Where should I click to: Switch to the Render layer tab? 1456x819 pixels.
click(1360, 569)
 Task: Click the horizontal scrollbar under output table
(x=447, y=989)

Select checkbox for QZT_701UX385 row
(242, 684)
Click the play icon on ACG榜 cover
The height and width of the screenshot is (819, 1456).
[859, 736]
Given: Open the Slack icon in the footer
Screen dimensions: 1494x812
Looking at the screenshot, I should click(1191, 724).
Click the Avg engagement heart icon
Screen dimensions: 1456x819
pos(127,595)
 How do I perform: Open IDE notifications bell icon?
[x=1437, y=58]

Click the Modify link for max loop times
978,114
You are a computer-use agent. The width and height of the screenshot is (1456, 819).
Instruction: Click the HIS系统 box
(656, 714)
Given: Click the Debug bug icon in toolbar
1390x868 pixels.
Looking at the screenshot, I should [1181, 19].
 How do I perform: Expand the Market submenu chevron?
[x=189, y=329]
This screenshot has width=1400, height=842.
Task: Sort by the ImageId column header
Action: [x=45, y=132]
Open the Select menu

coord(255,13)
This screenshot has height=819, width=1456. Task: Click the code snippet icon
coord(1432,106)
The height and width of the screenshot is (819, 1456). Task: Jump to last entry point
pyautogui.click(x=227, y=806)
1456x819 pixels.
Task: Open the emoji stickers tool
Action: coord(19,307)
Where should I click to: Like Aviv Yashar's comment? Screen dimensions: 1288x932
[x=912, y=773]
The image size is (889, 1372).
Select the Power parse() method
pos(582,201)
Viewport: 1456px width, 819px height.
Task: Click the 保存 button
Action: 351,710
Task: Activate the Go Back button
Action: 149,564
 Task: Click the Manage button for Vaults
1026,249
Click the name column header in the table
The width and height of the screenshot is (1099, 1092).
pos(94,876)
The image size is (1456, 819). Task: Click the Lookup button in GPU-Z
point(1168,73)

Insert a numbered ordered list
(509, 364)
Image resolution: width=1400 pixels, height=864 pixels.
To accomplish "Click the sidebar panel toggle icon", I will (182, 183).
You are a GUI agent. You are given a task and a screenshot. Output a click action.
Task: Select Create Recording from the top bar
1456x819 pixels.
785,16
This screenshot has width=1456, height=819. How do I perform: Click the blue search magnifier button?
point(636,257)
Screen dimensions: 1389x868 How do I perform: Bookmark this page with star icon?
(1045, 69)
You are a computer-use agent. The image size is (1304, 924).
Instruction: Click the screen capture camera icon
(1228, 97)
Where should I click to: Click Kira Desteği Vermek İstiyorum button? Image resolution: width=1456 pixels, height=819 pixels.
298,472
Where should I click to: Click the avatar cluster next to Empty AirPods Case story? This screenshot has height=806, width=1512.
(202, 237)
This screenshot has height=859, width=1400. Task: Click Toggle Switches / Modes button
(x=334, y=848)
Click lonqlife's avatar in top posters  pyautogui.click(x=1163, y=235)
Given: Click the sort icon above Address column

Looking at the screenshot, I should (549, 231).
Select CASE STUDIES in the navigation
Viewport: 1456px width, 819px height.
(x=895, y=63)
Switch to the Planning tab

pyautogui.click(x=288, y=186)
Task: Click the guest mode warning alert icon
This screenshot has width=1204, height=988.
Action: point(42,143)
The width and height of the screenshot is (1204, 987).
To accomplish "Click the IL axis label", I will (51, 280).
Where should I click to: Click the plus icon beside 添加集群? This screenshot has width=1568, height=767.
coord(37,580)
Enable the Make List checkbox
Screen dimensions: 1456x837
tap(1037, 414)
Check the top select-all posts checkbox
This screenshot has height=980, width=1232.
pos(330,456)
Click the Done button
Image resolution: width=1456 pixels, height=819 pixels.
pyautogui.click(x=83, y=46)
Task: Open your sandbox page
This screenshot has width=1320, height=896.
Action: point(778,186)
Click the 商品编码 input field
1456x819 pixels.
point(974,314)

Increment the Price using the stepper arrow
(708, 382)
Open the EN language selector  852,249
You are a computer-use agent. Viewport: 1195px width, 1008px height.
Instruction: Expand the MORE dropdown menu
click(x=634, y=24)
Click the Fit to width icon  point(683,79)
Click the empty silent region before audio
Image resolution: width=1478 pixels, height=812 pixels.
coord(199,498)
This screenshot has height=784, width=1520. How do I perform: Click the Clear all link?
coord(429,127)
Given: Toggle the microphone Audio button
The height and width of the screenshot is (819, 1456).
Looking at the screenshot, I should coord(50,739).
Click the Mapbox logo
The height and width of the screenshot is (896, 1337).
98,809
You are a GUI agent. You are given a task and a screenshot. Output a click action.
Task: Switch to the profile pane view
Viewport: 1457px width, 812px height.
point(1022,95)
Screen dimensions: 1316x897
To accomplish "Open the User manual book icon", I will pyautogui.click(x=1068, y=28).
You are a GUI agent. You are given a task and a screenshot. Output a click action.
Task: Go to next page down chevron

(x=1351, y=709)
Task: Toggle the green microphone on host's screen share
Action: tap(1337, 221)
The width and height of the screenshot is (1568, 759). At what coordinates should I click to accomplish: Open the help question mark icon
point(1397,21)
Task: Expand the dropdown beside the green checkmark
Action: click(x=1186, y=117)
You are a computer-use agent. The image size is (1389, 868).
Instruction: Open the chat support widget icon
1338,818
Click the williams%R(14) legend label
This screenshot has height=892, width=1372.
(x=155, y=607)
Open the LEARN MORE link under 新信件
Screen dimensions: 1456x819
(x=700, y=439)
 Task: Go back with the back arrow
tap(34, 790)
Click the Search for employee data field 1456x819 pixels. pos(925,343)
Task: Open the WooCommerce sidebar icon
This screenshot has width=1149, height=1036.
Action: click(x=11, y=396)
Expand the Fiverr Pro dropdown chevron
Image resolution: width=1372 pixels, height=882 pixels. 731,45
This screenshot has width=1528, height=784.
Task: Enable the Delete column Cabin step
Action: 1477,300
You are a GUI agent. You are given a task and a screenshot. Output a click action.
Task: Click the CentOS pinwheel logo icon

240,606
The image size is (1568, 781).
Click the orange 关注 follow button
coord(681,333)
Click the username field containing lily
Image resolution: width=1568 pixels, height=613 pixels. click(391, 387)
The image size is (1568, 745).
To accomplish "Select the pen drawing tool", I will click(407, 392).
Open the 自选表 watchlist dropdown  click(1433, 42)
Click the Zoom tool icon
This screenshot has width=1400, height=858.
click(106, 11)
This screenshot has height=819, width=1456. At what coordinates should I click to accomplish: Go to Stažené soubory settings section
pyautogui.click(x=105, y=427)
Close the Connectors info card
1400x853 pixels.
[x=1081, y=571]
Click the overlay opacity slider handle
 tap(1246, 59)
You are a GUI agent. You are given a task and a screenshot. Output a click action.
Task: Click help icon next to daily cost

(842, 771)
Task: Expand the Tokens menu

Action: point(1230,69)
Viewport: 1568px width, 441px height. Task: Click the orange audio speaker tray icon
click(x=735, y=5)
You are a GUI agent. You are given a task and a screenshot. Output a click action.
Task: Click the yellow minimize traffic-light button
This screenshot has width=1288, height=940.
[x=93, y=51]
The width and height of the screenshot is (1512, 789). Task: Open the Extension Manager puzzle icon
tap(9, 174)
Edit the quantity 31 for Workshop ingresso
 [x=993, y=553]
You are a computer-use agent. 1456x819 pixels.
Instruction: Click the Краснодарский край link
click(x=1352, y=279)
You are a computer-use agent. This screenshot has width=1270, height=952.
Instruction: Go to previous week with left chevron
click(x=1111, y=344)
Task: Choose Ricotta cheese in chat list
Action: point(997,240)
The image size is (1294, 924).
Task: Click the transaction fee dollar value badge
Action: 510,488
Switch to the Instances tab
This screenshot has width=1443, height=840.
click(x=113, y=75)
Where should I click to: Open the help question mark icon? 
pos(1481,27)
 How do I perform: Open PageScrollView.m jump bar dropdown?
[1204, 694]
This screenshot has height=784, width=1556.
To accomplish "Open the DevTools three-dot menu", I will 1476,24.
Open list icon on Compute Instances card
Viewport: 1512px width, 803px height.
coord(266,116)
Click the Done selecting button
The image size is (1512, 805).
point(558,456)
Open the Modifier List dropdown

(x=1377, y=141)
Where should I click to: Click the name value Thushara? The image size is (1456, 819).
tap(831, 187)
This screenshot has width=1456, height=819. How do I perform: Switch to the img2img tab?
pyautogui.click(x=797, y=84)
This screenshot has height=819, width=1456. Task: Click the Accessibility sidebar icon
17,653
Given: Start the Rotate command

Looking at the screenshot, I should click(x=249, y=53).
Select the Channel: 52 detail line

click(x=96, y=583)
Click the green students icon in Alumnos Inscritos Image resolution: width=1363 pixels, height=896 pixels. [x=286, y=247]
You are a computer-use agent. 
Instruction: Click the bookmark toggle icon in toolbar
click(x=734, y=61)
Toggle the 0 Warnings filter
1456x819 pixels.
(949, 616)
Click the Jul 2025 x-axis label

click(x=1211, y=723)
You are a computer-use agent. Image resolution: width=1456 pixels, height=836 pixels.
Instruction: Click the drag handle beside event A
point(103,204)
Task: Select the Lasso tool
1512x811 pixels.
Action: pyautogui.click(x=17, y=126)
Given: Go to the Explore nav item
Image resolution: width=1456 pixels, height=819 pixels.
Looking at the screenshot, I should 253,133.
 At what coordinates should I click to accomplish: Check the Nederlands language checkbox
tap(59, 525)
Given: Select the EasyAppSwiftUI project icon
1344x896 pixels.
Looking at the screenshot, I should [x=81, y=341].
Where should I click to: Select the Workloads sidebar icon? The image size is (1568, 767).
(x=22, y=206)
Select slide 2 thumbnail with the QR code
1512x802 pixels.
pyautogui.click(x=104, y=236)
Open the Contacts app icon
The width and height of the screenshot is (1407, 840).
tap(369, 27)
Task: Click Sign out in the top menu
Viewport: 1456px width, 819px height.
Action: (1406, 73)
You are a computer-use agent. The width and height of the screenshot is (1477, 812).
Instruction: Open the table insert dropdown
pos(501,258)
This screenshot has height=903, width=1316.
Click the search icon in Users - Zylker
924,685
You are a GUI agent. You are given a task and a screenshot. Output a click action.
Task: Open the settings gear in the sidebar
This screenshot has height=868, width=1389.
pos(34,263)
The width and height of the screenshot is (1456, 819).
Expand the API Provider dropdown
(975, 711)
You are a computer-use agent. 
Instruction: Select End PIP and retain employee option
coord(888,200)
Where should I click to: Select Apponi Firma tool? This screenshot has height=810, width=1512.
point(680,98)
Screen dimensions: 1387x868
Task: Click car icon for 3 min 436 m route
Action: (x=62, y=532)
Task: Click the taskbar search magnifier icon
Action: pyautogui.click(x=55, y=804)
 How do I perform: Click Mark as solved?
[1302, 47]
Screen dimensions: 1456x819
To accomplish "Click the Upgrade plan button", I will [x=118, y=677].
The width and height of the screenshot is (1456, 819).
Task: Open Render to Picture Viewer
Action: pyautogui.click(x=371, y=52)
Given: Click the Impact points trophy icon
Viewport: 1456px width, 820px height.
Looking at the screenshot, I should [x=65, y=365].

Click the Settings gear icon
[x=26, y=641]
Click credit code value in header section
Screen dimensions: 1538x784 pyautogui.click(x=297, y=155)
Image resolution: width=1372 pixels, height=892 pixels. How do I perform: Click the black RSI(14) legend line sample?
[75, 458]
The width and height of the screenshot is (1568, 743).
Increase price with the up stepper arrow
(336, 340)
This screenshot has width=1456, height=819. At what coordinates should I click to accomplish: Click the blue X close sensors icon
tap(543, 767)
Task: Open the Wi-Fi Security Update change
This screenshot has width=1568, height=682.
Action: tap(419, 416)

◆ Work to complete ◆
Go through the listing above and locate each line that holds the word "computer". Copy those lines.

◆ Solved problem ◆
You are a computer-use agent. The width and height of the screenshot is (1456, 819).
You are a computer-use agent. The image size is (1304, 924).
You are a computer-use agent. Viewport: 1195px width, 1008px height.
You are a computer-use agent. The image size is (1389, 868).
You are a computer-use agent. 1456x819 pixels.
You are a computer-use agent. This screenshot has width=1270, height=952.
You are a computer-use agent. 
You are a computer-use agent. Image resolution: width=1456 pixels, height=836 pixels.
You are a computer-use agent. The width and height of the screenshot is (1477, 812).
You are a computer-use agent. 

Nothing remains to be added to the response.